First, Singhal must pour the mud samples through five filters to remove potential contaminants. Once captured, he can crack open the cells to isolate long purified fragments of DNA. Those fragments are then placed into a library full of DNA clones. His lab then examines each clone to see whether they might harbor gene clusters suitable to potentially produce antibiotics.
Synthetic biology comes next. Singhal inserts each DNA clone into a genetic vehicle known as a vector, which can deliver the DNA fragment to another cell. To do that, he fires pulses that “shock” open the membrane of E. coli cells. This allows the DNA fragments to be introduced. Inside a petri dish, Singhal grows the E. coli cells. After several days, he places a thin layer of bacteria over the petri dish to see whether those clones — no bigger than a white speck of dust — can fend off bacteria.
He knows which ones hold the most promise because a visible halo, known as a “kill zone,” emerges around those white specks.
“We’re tapping open something few people have thought about,” said Seth Bordenstein, associate professor of biological sciences at Vanderbilt University, who is separately studying whether deep-sea microbes known as archaea could help lead to the discovery of new antibacterial drugs. “What types of new classes of antibiotics could be discovered? Are there any new classes? We don’t know the answers.”
Ng, now a biology professor at the University of Alabama in Huntsville, says “more people have explored space than the ocean floor.” But that’s changing in part thanks to biochemists such as Kary Mullis, whose Nobel Prize-winning work on polymerase chain reaction was based on bacterium found in a hot spring. One scientist in New Zealand is testing whether extremophiles found in a contaminated lake could treat Alzheimer’s disease, while another researcher found in the Great Salt Lake’s sediment a family of peptides that show antibiotic potential.
And James Coker, a biotechnology professor at the University of Maryland University College, said he believes potential exists for a wide variety of industries including biofuel, food, cosmetics and health care.

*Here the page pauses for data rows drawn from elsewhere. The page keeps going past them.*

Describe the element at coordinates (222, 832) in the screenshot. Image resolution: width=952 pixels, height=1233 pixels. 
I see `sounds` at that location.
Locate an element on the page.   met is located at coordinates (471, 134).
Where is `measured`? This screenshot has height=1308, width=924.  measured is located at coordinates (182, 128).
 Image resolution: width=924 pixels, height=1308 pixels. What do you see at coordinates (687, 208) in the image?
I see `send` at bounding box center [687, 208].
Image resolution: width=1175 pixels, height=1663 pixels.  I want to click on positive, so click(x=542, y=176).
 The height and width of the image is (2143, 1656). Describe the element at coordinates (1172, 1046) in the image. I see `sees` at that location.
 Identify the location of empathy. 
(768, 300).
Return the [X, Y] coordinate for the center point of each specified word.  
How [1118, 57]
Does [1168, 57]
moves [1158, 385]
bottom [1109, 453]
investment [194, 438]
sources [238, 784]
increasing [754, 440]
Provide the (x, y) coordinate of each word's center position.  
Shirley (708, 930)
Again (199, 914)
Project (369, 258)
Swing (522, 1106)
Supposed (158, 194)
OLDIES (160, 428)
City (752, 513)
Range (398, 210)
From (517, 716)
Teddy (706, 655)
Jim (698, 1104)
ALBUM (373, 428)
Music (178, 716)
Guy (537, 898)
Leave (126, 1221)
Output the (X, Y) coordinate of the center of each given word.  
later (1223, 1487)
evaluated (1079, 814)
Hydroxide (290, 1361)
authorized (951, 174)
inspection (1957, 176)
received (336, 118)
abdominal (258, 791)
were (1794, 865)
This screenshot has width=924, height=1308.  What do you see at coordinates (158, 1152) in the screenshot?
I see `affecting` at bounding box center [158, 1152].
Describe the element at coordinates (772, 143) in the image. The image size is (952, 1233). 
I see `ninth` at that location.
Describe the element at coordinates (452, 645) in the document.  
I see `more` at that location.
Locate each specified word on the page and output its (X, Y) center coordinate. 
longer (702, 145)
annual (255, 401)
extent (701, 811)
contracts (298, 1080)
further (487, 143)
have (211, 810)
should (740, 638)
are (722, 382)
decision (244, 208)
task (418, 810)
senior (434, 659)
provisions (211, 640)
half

“In truth, this should come as little surprise, as microorganisms have been killing each other and fighting for survival for billions of years,” Coker wrote in a 2016 article published in F1000Research. “After that long a time, it should be clear that microorganisms have perfected the art of warfare, but it is up to us to take advantage of it.”
Over the past three years, Singhal said he has grown Ng’s collection of extremophile samples into a library of about 200,000 DNA clones. Singhal said only a small fraction has so far been tested. (About two-dozen extracts have displayed enough potential to be considered for further testing.)
During a recent screening of thermal vent clones — the ones Ng collected back in 2001 — Singhal found seven new hits with “substantial” antibacterial activity. But the results were mixed. A few of the DNA clones that initially showed the most promise were false positives. Six clones, however, produced antibiotics.
Soon, Singhal will grow those extracts into larger volumes and, eventually, test them against organisms that act as safer “surrogates” to biowarfare agents.
If they perform well, he’ll ship those extracts nearly 700 miles northeast to Maryland’s Fort Detrick. Scientists at the U.S. Army Medical Research Institute of Infectious Diseases, located 50 miles outside the District, can safely test those extremophiles in a biosecure lab capable of handling deadly agents. Animal — or perhaps human — testing would potentially follow.
“There’s a lot of failure in drug discovery,” Singhal warned. “But if we keep screening, we’re going to keep finding new hits, and that will improve our chances. Look at Alexander Fleming, 90 years ago. One hit found by accident turned out to be penicillin. You never know.”